The Bad – The Immediate
Whilst the governments will create a series of stimulus packages, the fundamental reality is that if people are confined to their homes the velocity of money is greatly slowed down thus reducing economic activity! Businesses that were struggling before the crisis, will most likely be purged as a function of time especially if they had low cash reserves.
The Ugly – To come after the crisis is done and when debts are due
The current loan deferrals being offered to businesses by banks and governments, has the assumption that businesses will have the loan serviceability capabilities post Covid-19 as they did pre covid-19. Which is possibly a very large risk, as revenues post Covid-19 may not be the same as pre Covid-19. The same risk applies to businesses who have expensive leases, who upon return may not be able to pay their landlords the same amounts.
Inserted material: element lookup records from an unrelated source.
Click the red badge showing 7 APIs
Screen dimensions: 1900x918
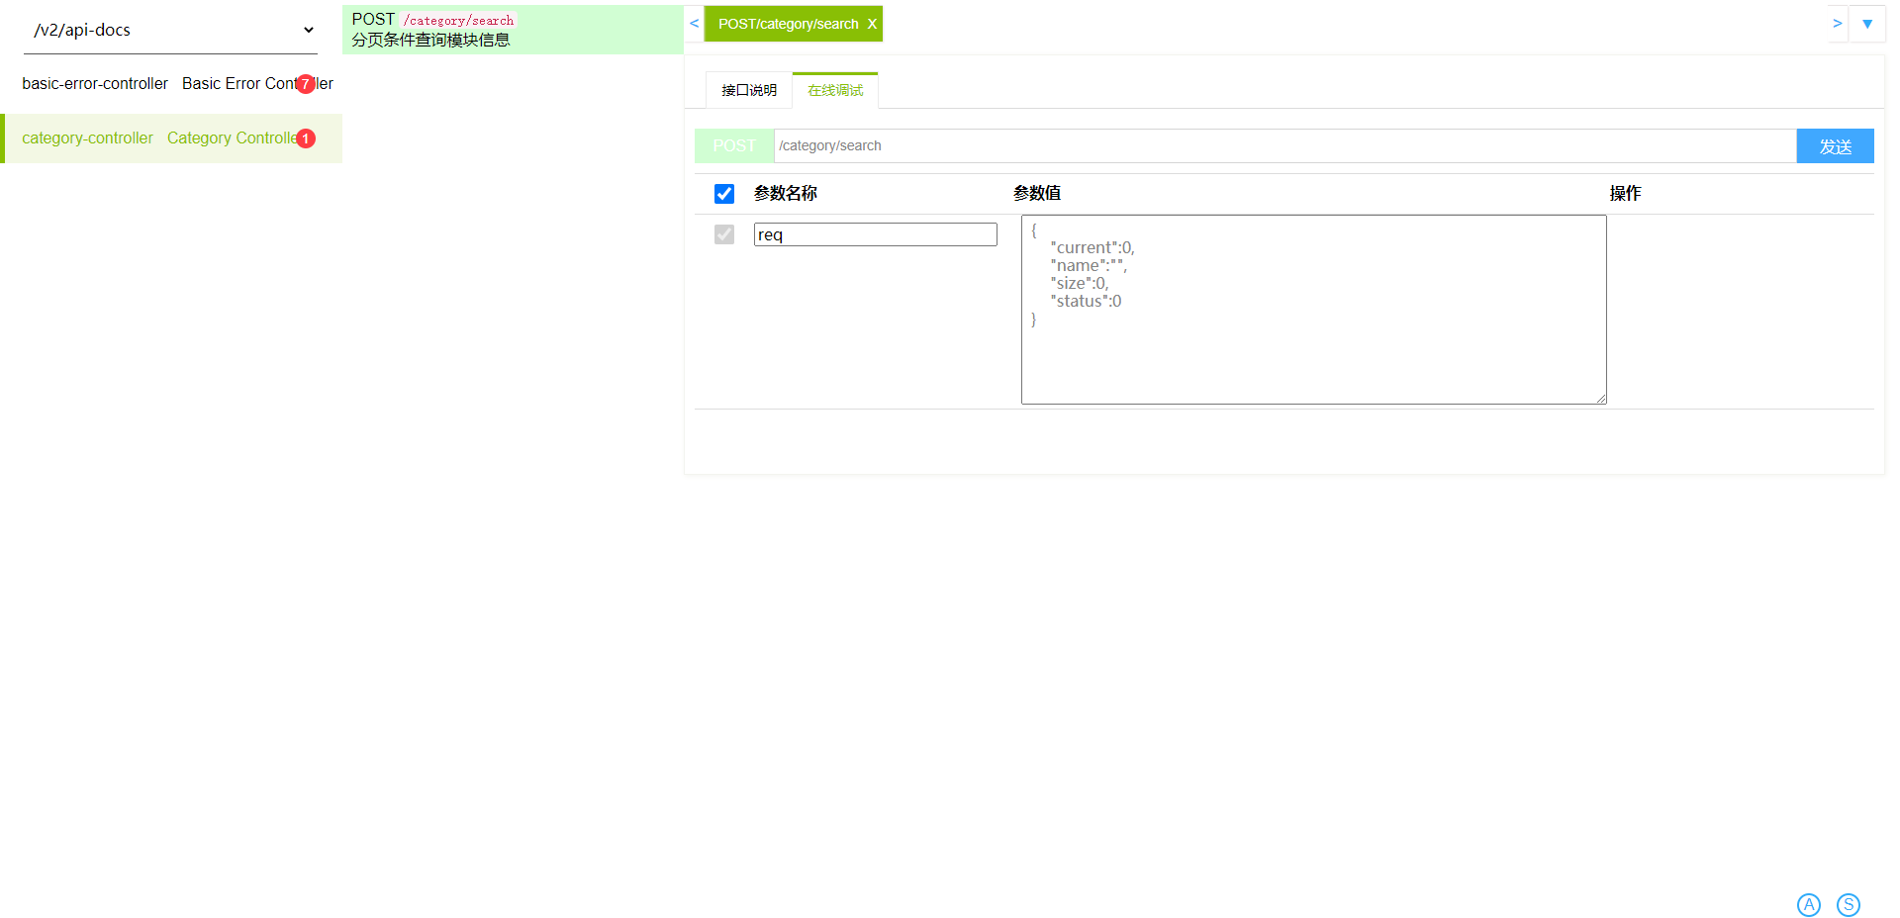point(305,84)
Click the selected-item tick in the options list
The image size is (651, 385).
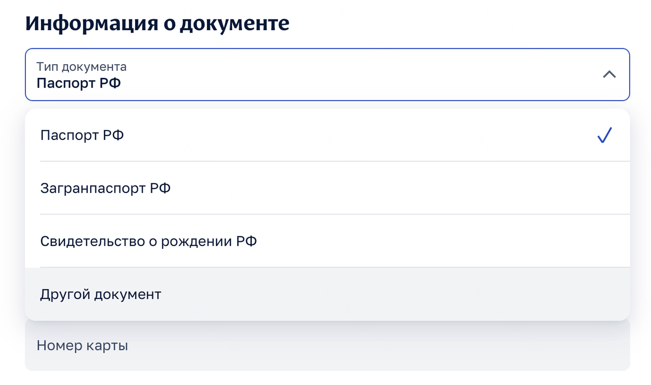pyautogui.click(x=604, y=135)
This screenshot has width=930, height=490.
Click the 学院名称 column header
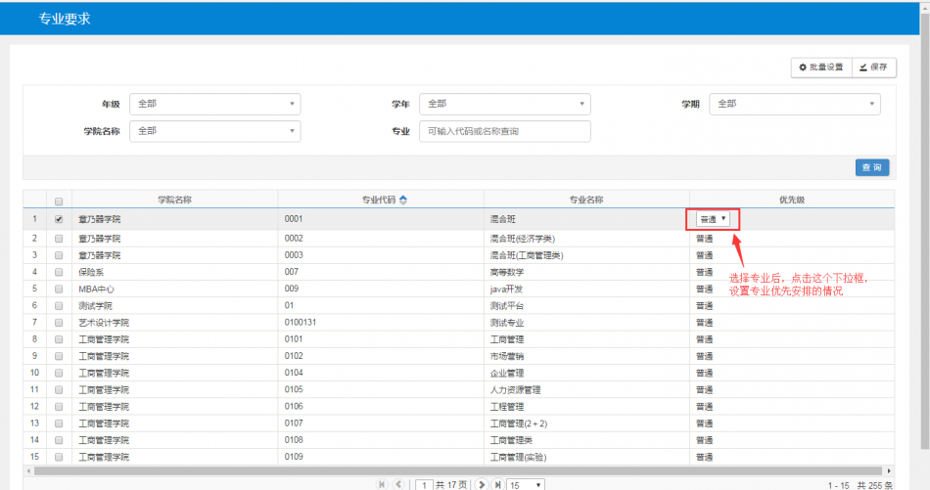pyautogui.click(x=174, y=200)
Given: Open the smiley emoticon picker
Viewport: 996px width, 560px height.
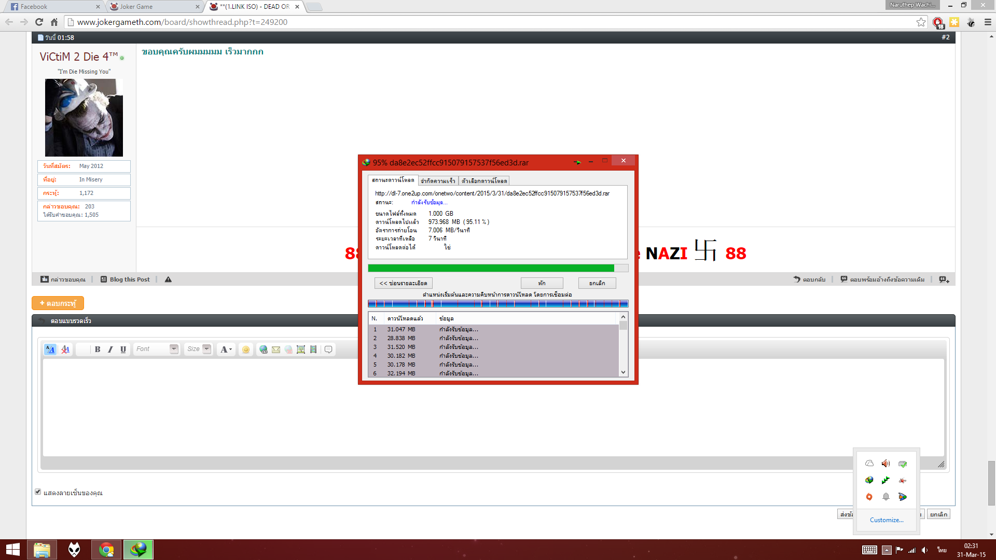Looking at the screenshot, I should pos(246,349).
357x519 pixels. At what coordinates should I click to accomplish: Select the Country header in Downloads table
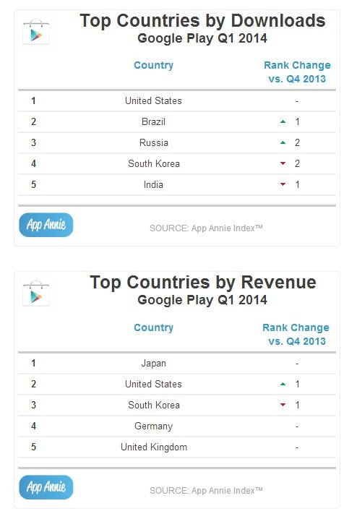[153, 65]
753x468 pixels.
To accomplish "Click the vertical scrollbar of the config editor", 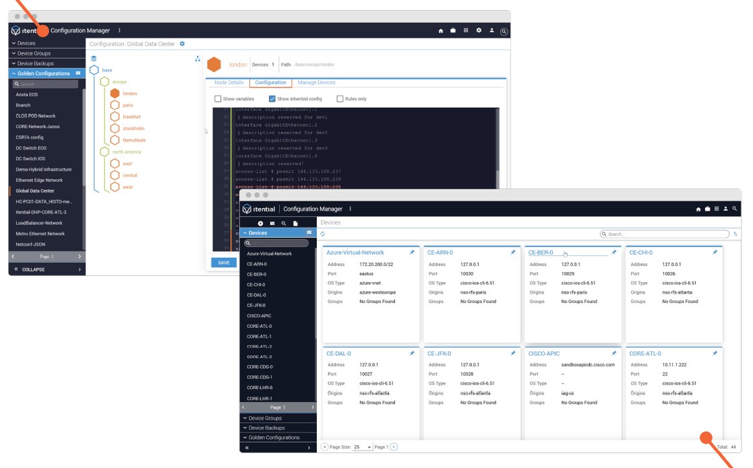I will (x=497, y=148).
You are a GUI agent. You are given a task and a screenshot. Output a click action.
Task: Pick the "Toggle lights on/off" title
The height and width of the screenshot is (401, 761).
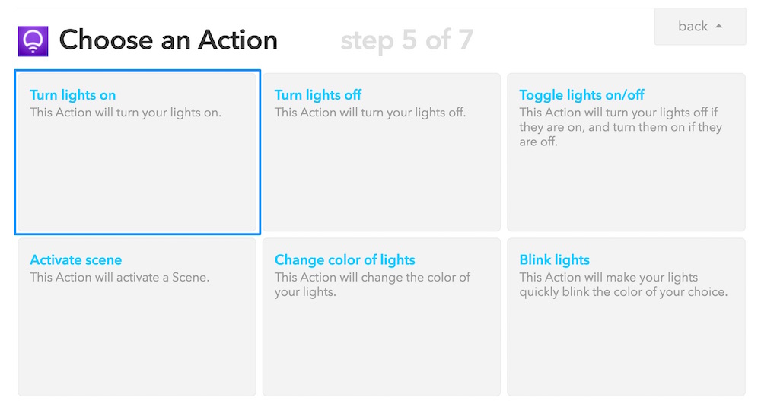point(581,95)
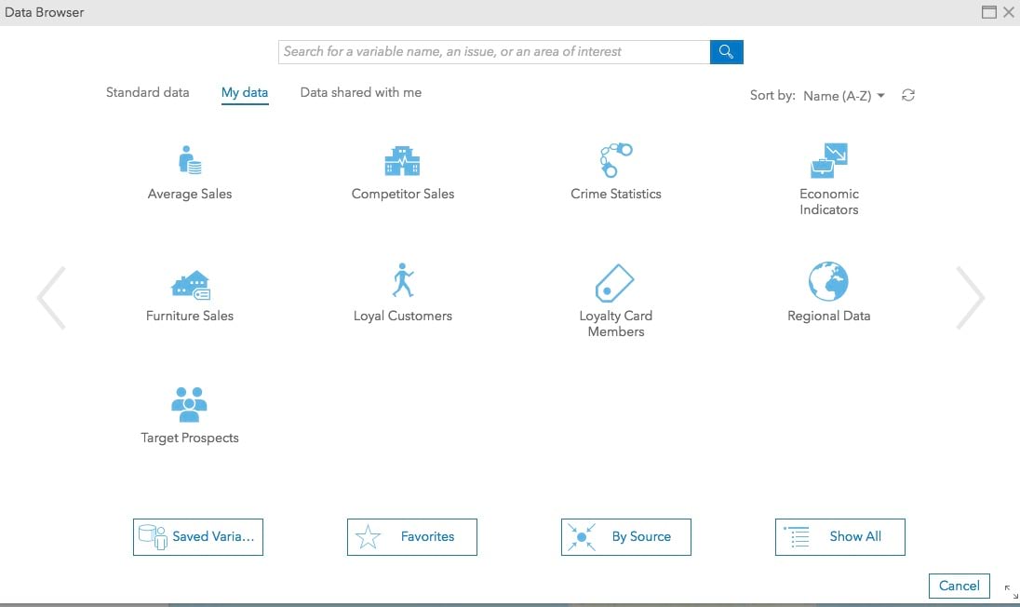This screenshot has height=607, width=1020.
Task: Refresh the data list with the refresh icon
Action: point(908,95)
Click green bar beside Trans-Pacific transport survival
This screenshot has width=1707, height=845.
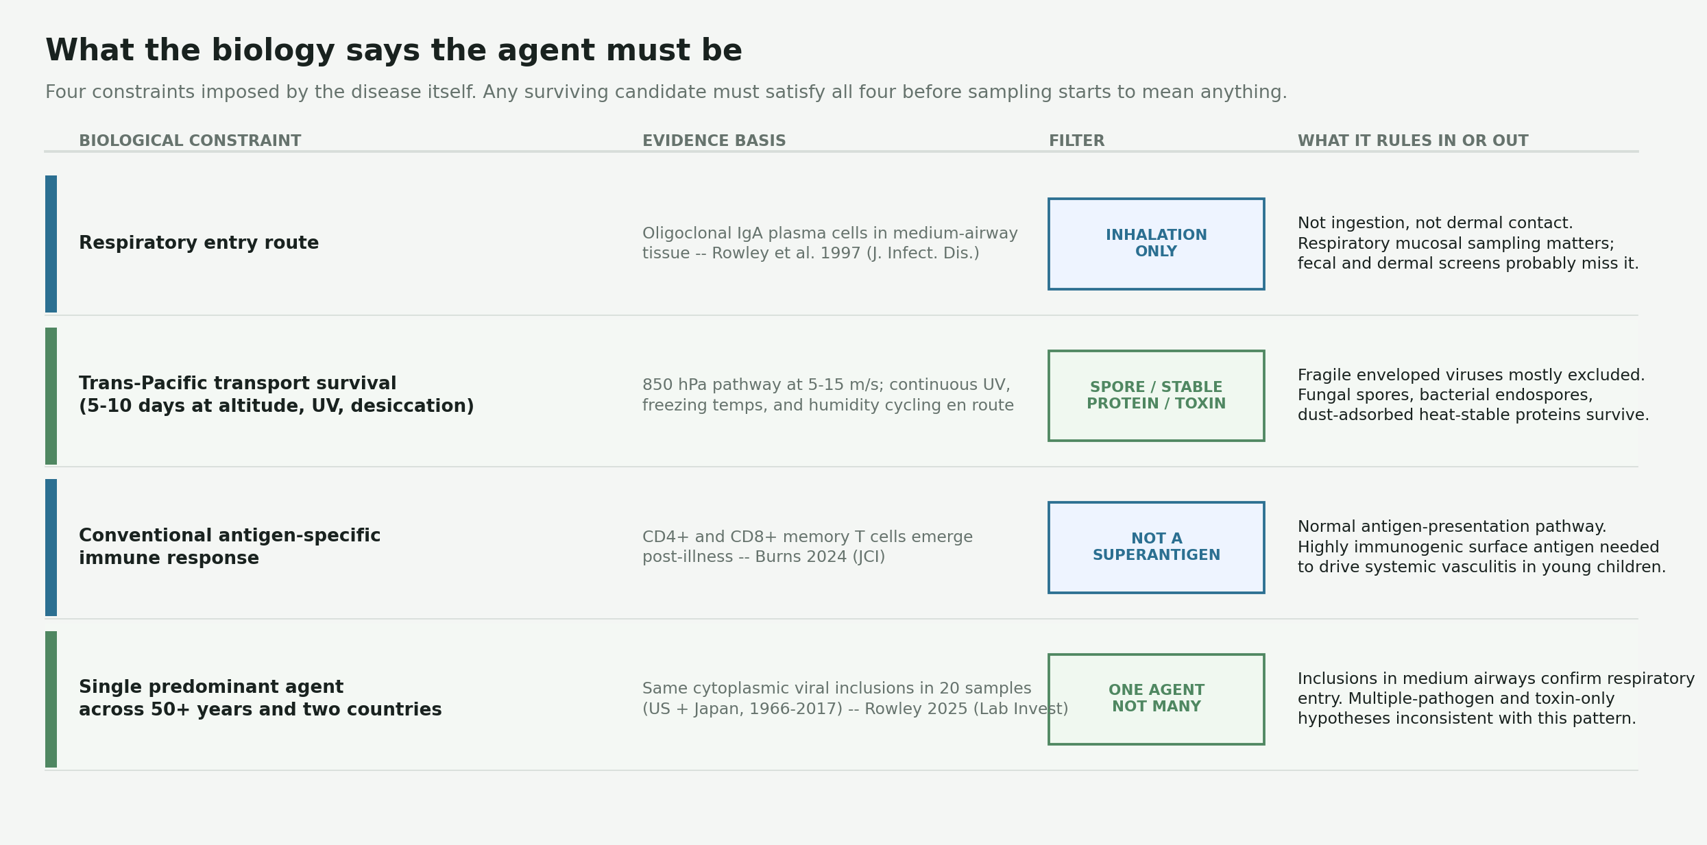pos(51,395)
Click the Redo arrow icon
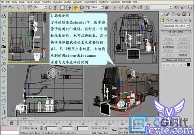The width and height of the screenshot is (194, 135). point(10,7)
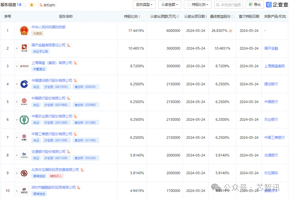Open the 股东类型 filter dropdown
Image resolution: width=289 pixels, height=199 pixels.
(144, 5)
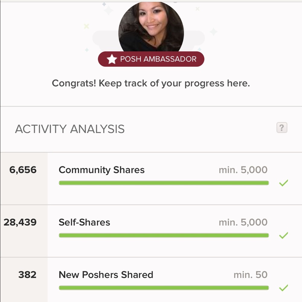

In my opinion more businesses will fail once they become liable to pay loans and leases, if revenues do not match pre crisis levels. This after shock, will come however within the year following the crisis and more so in the first 6 months, subject to consumer confidence. This will have its own effect on property values later on, if we go through a prolonged downturn.
Currently I am working my way through finding the below opportunities for the cohort of investors that i serve. The largest challenge with the below table is timing entry points, as we do not wish to deploy capital that is sitting idle. As the crisis period is unknown (stage 2), this is one of the greatest risks for investors.
I personally can’t see people being forced to be in lock down for 6 months. This would cause mass unemployment, and civil unrest. The longest I can see a lock down going for is 3 months (where people are forced to stay home), given overseas cases. Especially considering the low numbers here in Australia, border restrictions are another matter.